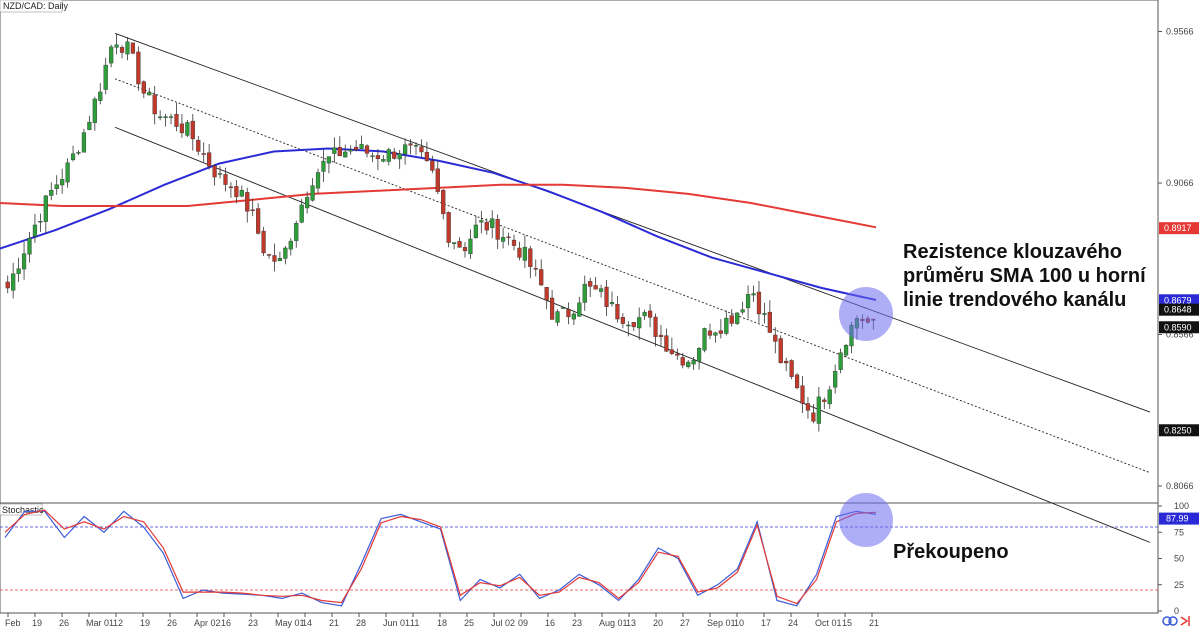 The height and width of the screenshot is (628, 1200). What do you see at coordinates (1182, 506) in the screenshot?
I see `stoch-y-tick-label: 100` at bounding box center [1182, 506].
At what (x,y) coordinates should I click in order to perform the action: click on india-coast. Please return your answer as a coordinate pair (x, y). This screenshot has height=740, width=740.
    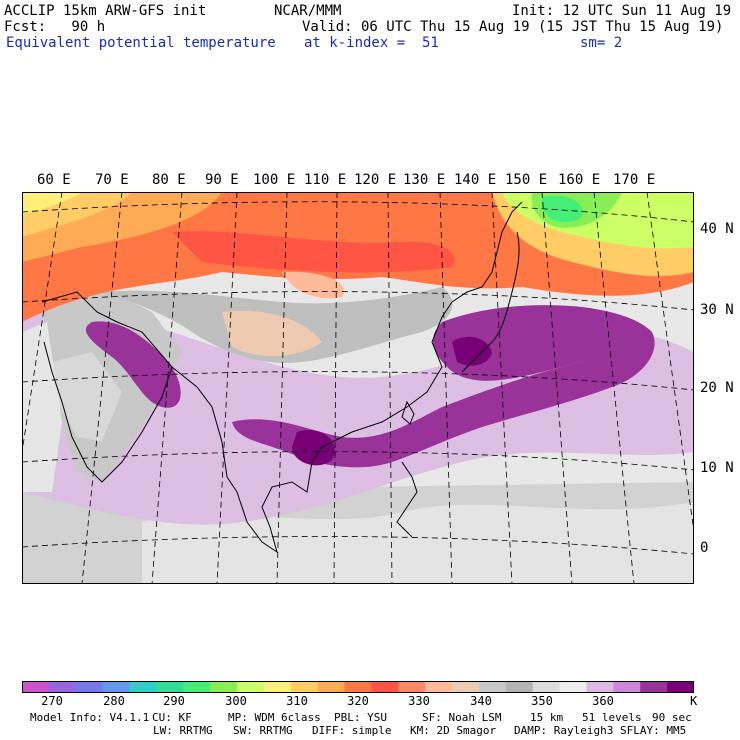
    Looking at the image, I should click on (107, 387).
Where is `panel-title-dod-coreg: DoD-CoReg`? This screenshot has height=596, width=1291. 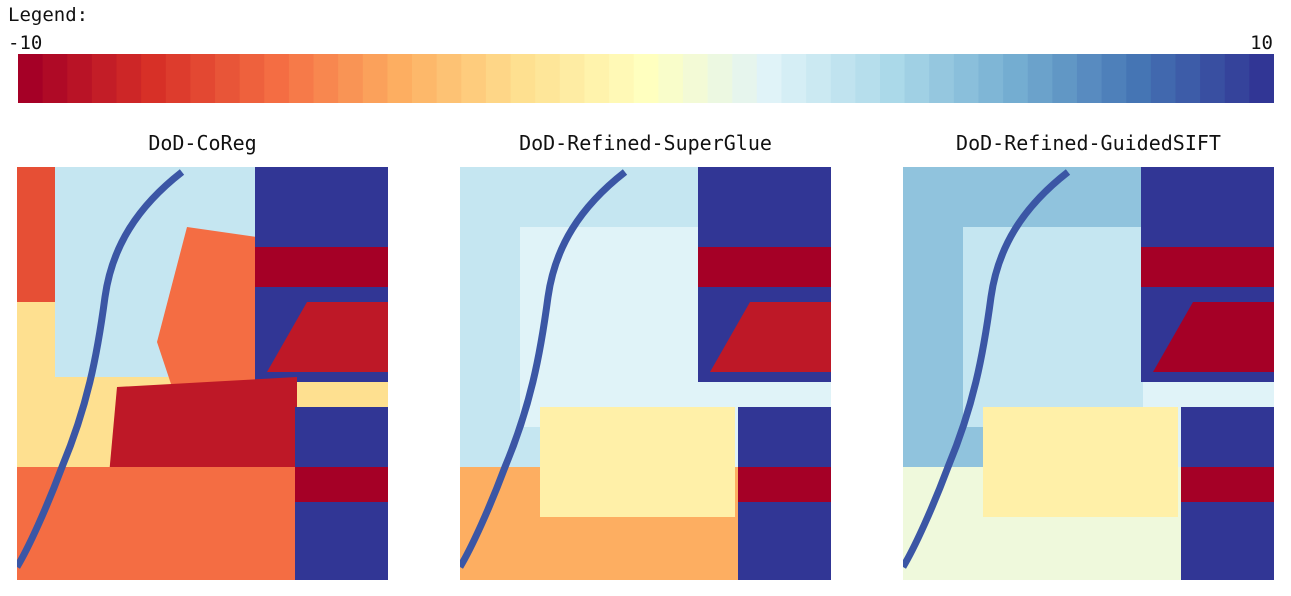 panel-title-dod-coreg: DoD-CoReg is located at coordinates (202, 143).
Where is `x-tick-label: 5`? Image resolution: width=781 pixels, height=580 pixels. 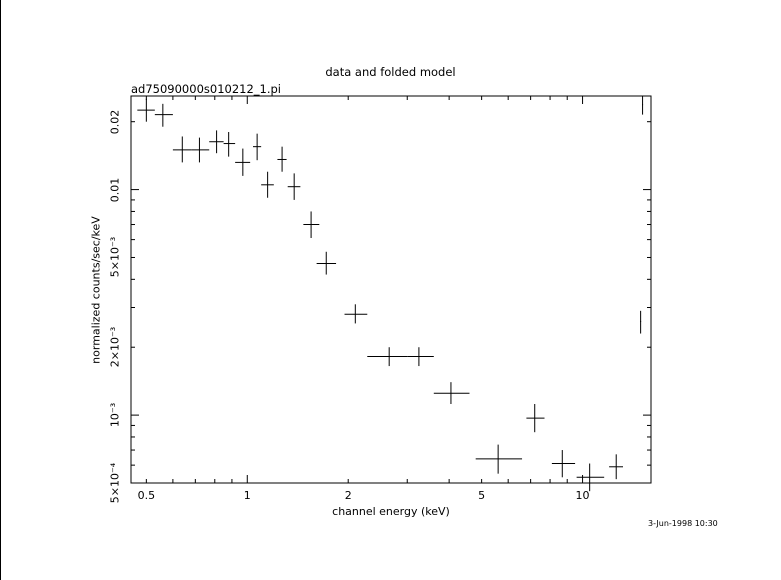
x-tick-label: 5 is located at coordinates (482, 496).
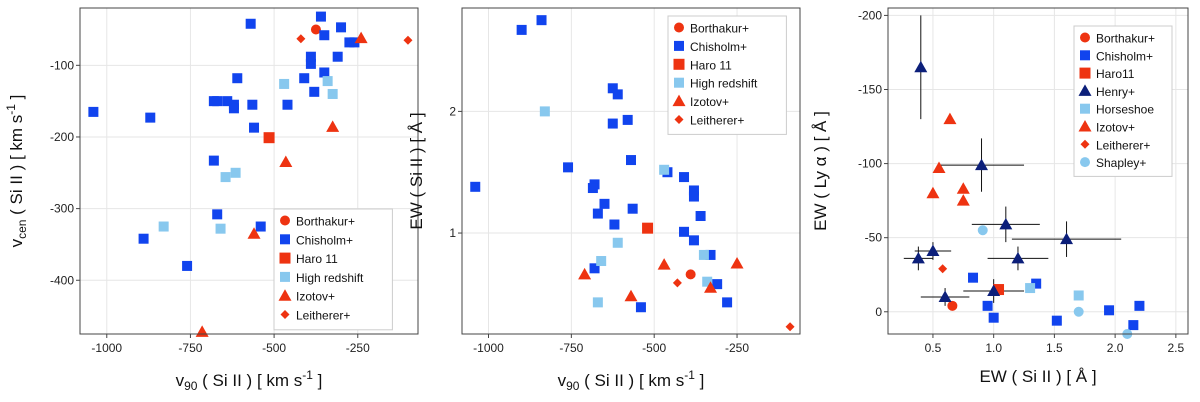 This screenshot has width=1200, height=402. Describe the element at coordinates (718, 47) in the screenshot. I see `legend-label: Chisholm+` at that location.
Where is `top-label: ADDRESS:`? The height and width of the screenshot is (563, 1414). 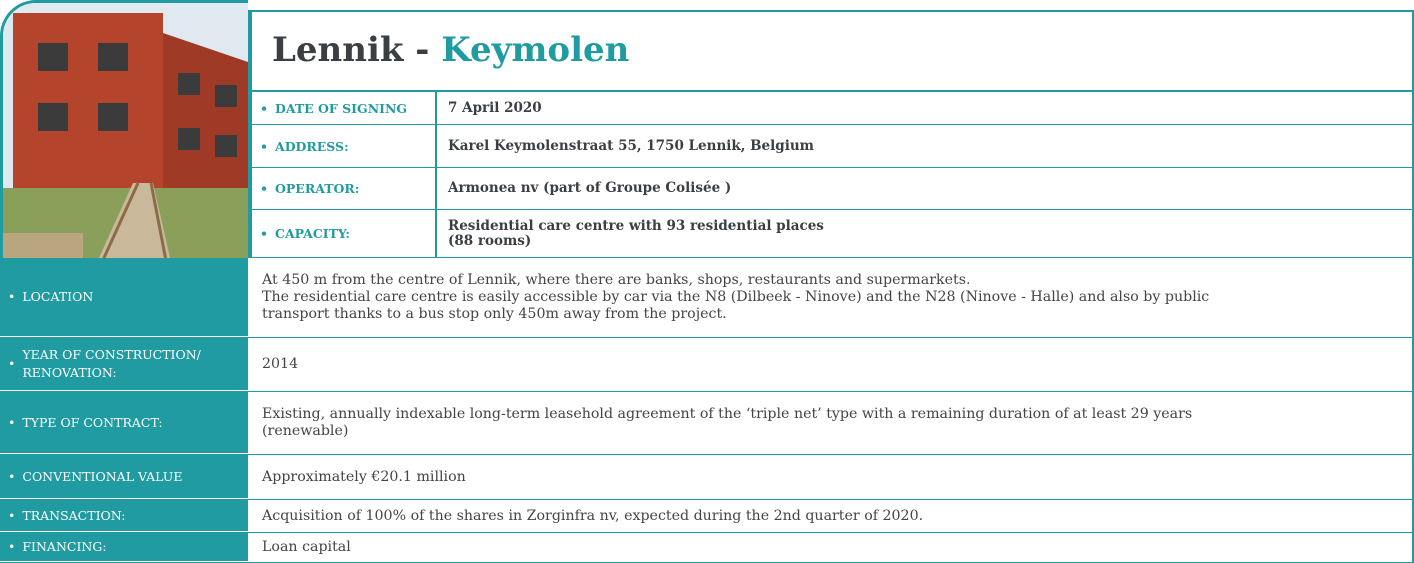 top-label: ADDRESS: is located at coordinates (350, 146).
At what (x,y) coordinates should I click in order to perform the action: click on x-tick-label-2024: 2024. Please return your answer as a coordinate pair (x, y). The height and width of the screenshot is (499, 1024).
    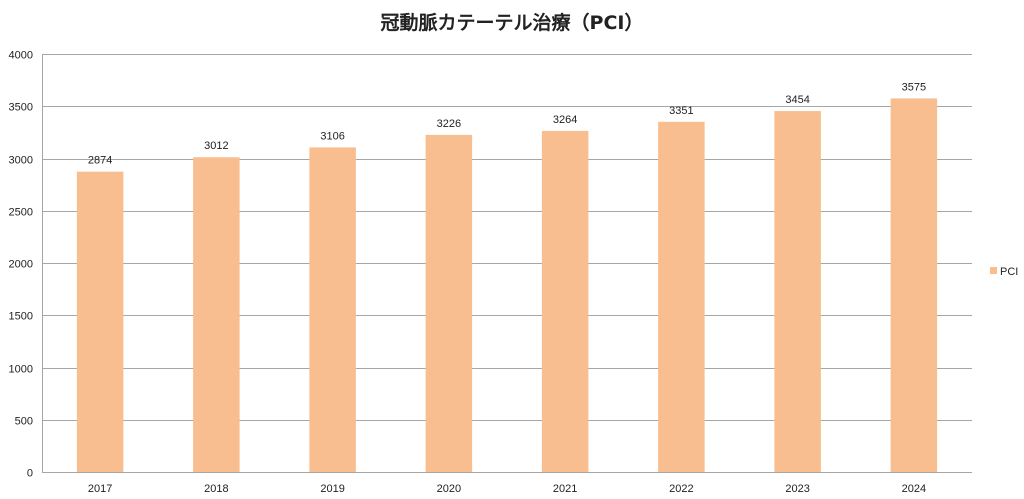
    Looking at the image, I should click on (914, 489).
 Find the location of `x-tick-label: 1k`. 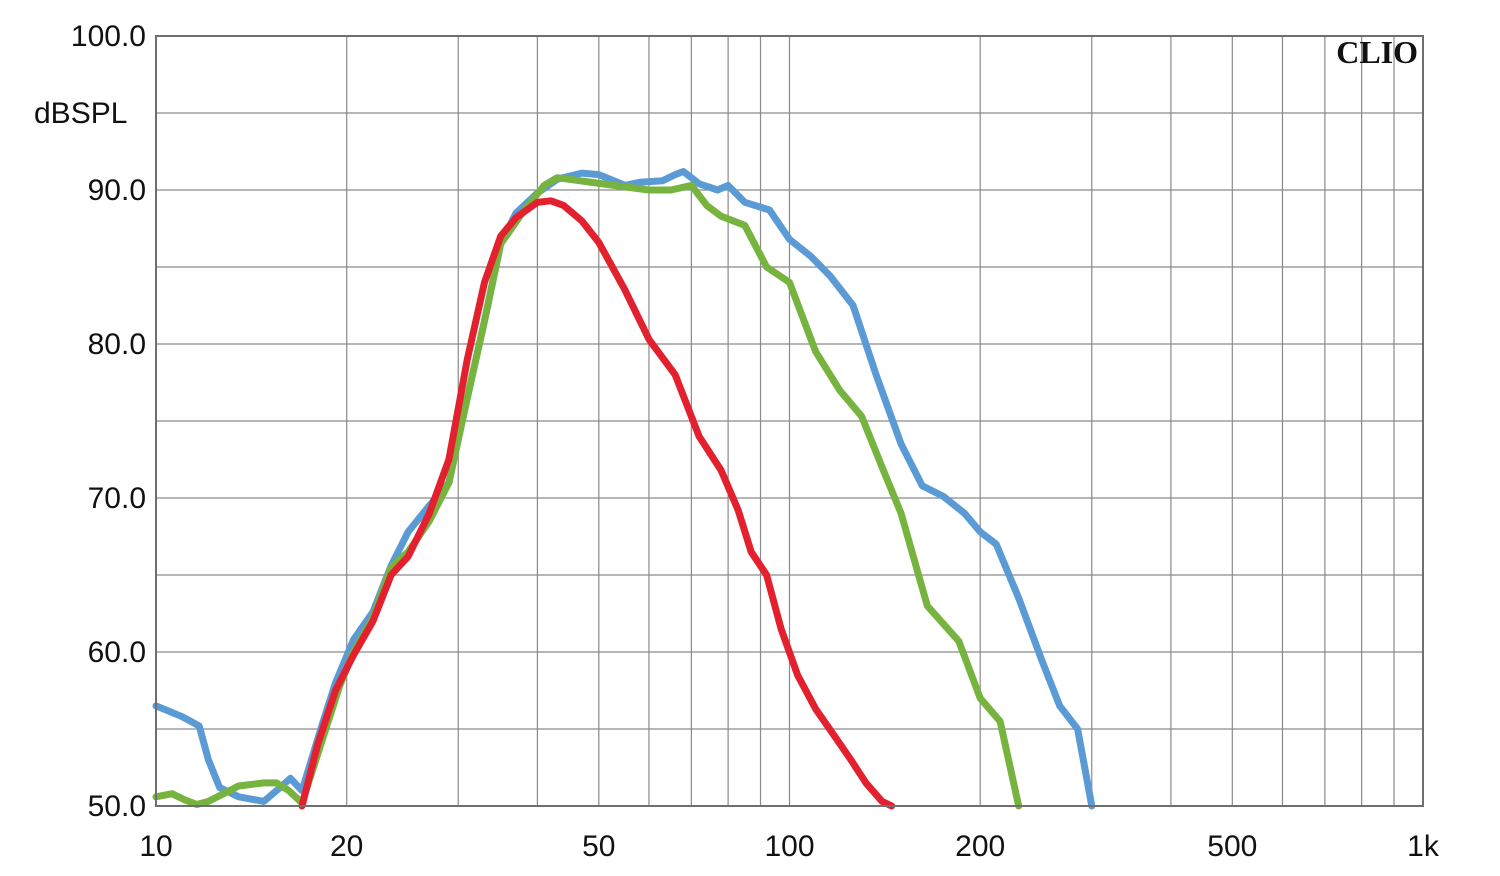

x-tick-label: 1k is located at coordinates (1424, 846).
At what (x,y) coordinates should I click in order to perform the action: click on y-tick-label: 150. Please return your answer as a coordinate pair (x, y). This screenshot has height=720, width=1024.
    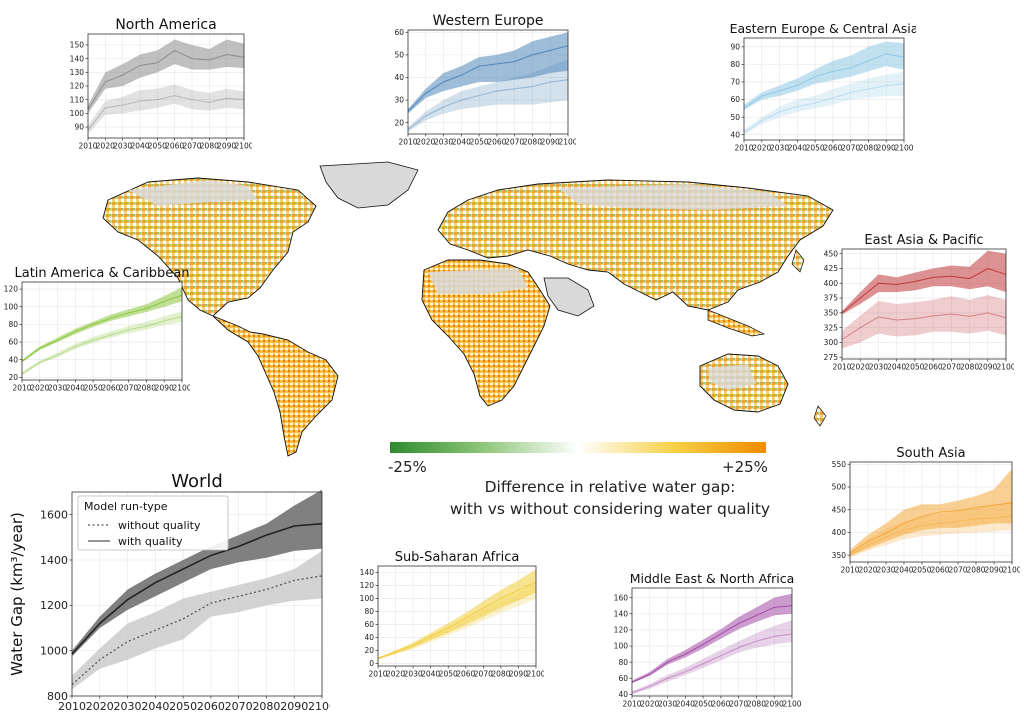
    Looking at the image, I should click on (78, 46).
☆ ☆ ☆ ☆ ☆
__What to produce__
Lay out everything from the line containing "has height=720, width=1024." down to the end of the items as a Markdown table with the columns Row and Text, one numbered row per line. Skip blank lines and leave out the pictures.

__Finished task__
| Row | Text |
|---|---|
| 1 | At what (x,y) coordinates should I click in order to perform the action: click on y-tick-label: 150. Please return your answer as a coordinate pair (x, y). This screenshot has height=720, width=1024. |
| 2 |     Looking at the image, I should click on (78, 46). |